Berzins: I actually just focused on The Long Halloween. I don’t know if I knew at the time about Dark Victory. I got the audition and I had a pretty short time frame to get it done. I did the abridged version of as much research as I could. But also I didn’t want to go too far into the research because I didn’t want it to inform my character too much. I wanted it to come out more organically. I was not familiar with the comic ahead of time. So I did a lot of online research to learn about who she was. Some of it was more vague than others. I found it did leave a lot of open interpretation so that was actually good for me as an actor.
Dar: Duality is a major theme in the film and we definitely see it with Sofia. On the surface she’s this tough mafia daughter but underneath there’s clearly this deep humanity within her, whether it’s the love she has for her father Carmine Falcone or her romantic relationship with Sal Maroni. Was bringing Sofia’s humanity to the surface important for you in your performance?
Berzins: Very, very much so. When I read over the audition script, I could sense that she truly wanted to be seen as an equal and she knew what she was capable of and she was proving that behind the scenes. But her relationship with her father was hot and cold and strained because of the position he was in. I think she was really longing for the same level of respect that the boys of the group get.
I think that it was very important to tap into her humanity and that longing for connection with her father that was so clearly there in that scene where she’s trying to ask about being in the room. It’s in essence asking for validation, asking for warmth and emotional connection from her father who just is not capable given his position and everything he’s been through. It’s a very painful scene that I was reading. I really had to think about that and how I would feel if I’m trying to express my deepest desires and I also need to be careful because this is a family relationship that I’m so close to. And I have to be careful how I choose my words and how do I approach this. There was definitely this kind of power struggle in their conversation and internally with her. She’s very powerful but when she’s around her father she becomes a different person a little bit. There’s a much more vulnerable side of her. And that’s what I like about her as a villain, or any villain, is that vulnerability.

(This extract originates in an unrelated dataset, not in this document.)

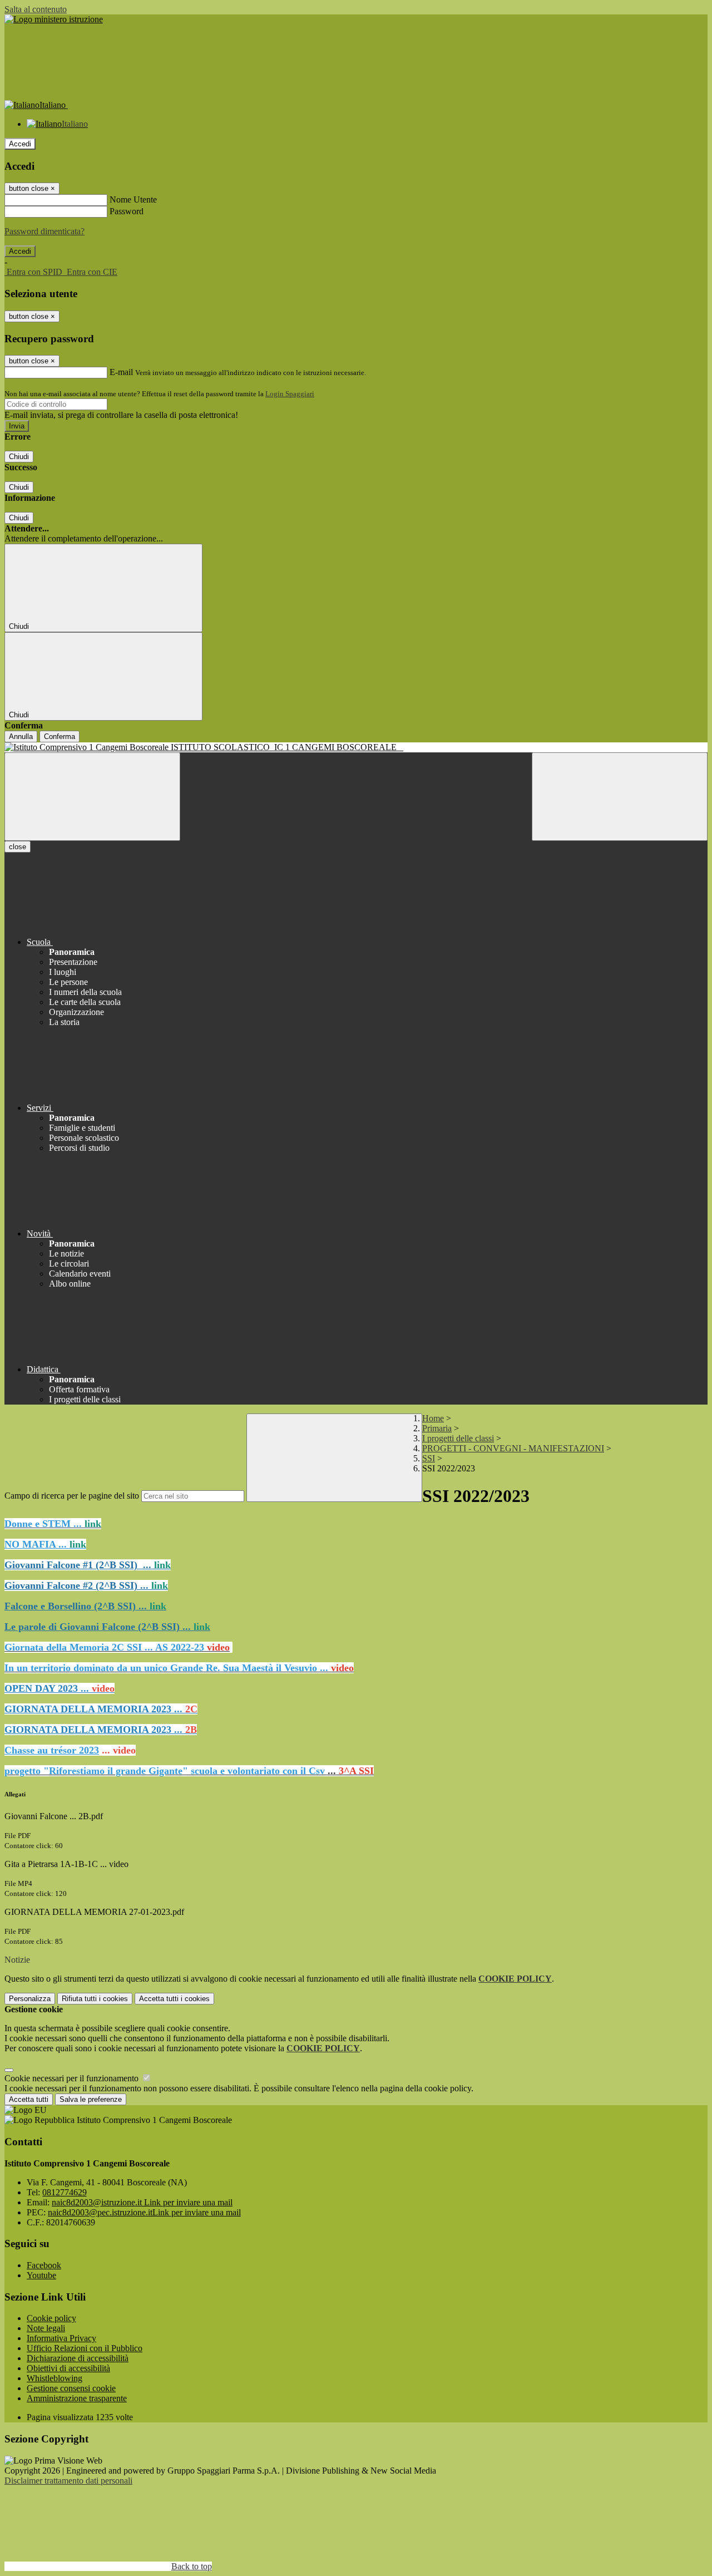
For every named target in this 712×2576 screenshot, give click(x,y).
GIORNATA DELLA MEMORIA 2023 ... (100, 1709)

Dar: I love the dialect in your performance, which can certainly be tricky for actors. So I’m really curious how you developed the dialect and if it entailed any challenges.
Berzins: I believe the direction was a very light New York or Brooklyn accent. I’ve taken dialects and accents training. One of the accents that I gravitate towards and find myself more comfortable in is the Brooklyn accent. I had taken a class with Eliza Jane Schneider who’s most known as half of the women on South Park including Mrs. Cartman. She would have us do these springboards where you would listen to a native speaker and then use that as a jumping off point to say things in your own words. There was a woman talking about bus drivers and she said, [Brooklyn accent] “Never marry a bus driver! The girls throw themselves at you and you can’t say no! Well, I’m not married!” I took the accent and pulled it back and made it more relaxed because I’m obviously not at that level of energy. I think that’s how I came up with Sofia. She’s tough and part of a mob family but it has to be very, very subtle because if it’s too much it’s going to pull everybody out of that scene and it’s not going to fit with the character.
Berzins: Oh my gosh, in a heartbeat! I would absolutely love to reprise the role and continue along Sofia’s journey. I love her story. I love this underdog story where she just keeps moving up the totem pole and proving herself. No question, I would be there in a minute!
Batman: The Long Halloween, Part 2 is available now on Digital and Blu-ray.